Please reproduce the material below line for line, leaving every character unchanged.

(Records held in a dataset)
-------------------------
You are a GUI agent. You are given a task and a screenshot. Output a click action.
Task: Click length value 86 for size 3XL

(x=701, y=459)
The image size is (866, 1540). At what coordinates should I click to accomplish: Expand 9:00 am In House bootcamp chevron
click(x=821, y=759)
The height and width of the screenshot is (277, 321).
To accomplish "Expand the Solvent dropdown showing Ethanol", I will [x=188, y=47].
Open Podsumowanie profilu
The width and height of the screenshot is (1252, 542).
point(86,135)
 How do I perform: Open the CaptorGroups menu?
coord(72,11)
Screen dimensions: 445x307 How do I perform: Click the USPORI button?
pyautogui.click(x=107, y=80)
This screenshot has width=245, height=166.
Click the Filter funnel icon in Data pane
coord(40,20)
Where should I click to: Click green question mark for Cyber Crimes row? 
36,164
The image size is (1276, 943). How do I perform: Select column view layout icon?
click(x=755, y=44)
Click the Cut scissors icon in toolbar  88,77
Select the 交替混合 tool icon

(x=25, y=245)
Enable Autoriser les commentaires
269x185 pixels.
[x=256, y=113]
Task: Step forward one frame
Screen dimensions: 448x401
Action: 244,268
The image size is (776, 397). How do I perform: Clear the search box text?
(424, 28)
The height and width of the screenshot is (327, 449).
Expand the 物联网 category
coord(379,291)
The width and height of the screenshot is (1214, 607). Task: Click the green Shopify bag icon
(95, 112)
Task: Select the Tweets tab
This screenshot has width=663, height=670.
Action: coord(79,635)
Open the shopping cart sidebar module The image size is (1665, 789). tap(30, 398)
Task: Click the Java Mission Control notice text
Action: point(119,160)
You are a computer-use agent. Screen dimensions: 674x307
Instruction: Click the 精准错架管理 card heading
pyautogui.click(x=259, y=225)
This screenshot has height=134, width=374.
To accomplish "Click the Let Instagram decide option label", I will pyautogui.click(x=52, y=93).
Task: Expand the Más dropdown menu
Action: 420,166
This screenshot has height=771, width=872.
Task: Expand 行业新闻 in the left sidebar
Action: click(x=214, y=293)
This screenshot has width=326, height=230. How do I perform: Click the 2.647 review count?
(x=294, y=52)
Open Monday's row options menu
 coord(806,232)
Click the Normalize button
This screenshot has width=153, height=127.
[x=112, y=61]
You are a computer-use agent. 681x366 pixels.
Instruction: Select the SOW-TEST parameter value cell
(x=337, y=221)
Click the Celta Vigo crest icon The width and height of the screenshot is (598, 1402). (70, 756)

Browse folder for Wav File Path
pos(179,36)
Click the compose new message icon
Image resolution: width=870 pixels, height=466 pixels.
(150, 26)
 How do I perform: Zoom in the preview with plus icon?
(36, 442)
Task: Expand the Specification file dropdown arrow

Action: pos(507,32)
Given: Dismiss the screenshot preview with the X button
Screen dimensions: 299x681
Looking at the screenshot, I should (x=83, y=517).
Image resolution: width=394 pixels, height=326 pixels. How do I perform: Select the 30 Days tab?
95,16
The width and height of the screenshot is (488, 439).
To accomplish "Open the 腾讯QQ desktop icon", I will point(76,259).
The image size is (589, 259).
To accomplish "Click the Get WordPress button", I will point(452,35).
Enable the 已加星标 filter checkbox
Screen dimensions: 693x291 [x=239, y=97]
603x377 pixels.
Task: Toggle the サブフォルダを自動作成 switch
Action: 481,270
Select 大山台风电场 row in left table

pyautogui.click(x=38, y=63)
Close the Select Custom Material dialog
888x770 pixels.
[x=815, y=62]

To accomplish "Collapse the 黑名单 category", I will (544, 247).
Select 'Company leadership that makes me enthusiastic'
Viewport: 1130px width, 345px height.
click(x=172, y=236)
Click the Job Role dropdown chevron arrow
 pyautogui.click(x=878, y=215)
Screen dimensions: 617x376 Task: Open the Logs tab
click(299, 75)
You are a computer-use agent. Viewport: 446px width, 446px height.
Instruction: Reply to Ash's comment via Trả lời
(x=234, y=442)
-------------------------
-- THE RESULT --
You are a GUI agent. You are given a task and a screenshot. Output a click action.
Task: Click length value 86 for size 3XL

(x=701, y=459)
The image size is (866, 1540). At what coordinates should I click to accomplish: Expand 9:00 am In House bootcamp chevron
click(x=821, y=759)
The height and width of the screenshot is (277, 321).
To accomplish "Expand the Solvent dropdown showing Ethanol", I will [x=188, y=47].
Open Podsumowanie profilu
The width and height of the screenshot is (1252, 542).
point(86,135)
 How do I perform: Open the CaptorGroups menu?
coord(72,11)
Screen dimensions: 445x307 How do I perform: Click the USPORI button?
pyautogui.click(x=107, y=80)
This screenshot has width=245, height=166.
Click the Filter funnel icon in Data pane
coord(40,20)
Where should I click to: Click green question mark for Cyber Crimes row? 
36,164
The image size is (1276, 943). How do I perform: Select column view layout icon?
click(x=755, y=44)
Click the Cut scissors icon in toolbar  88,77
Select the 交替混合 tool icon

(x=25, y=245)
Enable Autoriser les commentaires
269x185 pixels.
[x=256, y=113]
Task: Step forward one frame
Screen dimensions: 448x401
Action: 244,268
The image size is (776, 397). How do I perform: Clear the search box text?
(424, 28)
The height and width of the screenshot is (327, 449).
Expand the 物联网 category
coord(379,291)
The width and height of the screenshot is (1214, 607). Task: Click the green Shopify bag icon
(95, 112)
Task: Select the Tweets tab
This screenshot has width=663, height=670.
Action: coord(79,635)
Open the shopping cart sidebar module The image size is (1665, 789). tap(30, 398)
Task: Click the Java Mission Control notice text
Action: point(119,160)
You are a computer-use agent. Screen dimensions: 674x307
Instruction: Click the 精准错架管理 card heading
pyautogui.click(x=259, y=225)
This screenshot has height=134, width=374.
To accomplish "Click the Let Instagram decide option label", I will pyautogui.click(x=52, y=93).
Task: Expand the Más dropdown menu
Action: 420,166
This screenshot has height=771, width=872.
Task: Expand 行业新闻 in the left sidebar
Action: click(x=214, y=293)
This screenshot has width=326, height=230. How do I perform: Click the 2.647 review count?
(x=294, y=52)
Open Monday's row options menu
 coord(806,232)
Click the Normalize button
This screenshot has width=153, height=127.
[x=112, y=61]
You are a computer-use agent. 681x366 pixels.
Instruction: Select the SOW-TEST parameter value cell
(x=337, y=221)
Click the Celta Vigo crest icon The width and height of the screenshot is (598, 1402). (70, 756)

Browse folder for Wav File Path
pos(179,36)
Click the compose new message icon
Image resolution: width=870 pixels, height=466 pixels.
(150, 26)
 How do I perform: Zoom in the preview with plus icon?
(36, 442)
Task: Expand the Specification file dropdown arrow

Action: pos(507,32)
Given: Dismiss the screenshot preview with the X button
Screen dimensions: 299x681
Looking at the screenshot, I should (x=83, y=517).
Image resolution: width=394 pixels, height=326 pixels. How do I perform: Select the 30 Days tab?
95,16
The width and height of the screenshot is (488, 439).
To accomplish "Open the 腾讯QQ desktop icon", I will point(76,259).
The image size is (589, 259).
To accomplish "Click the Get WordPress button", I will point(452,35).
Enable the 已加星标 filter checkbox
Screen dimensions: 693x291 [x=239, y=97]
603x377 pixels.
Task: Toggle the サブフォルダを自動作成 switch
Action: 481,270
Select 大山台风电场 row in left table

pyautogui.click(x=38, y=63)
Close the Select Custom Material dialog
888x770 pixels.
[x=815, y=62]

To accomplish "Collapse the 黑名单 category", I will (544, 247).
Select 'Company leadership that makes me enthusiastic'
Viewport: 1130px width, 345px height.
click(x=172, y=236)
Click the Job Role dropdown chevron arrow
 pyautogui.click(x=878, y=215)
Screen dimensions: 617x376 Task: Open the Logs tab
click(299, 75)
You are a computer-use agent. Viewport: 446px width, 446px height.
Instruction: Reply to Ash's comment via Trả lời
(x=234, y=442)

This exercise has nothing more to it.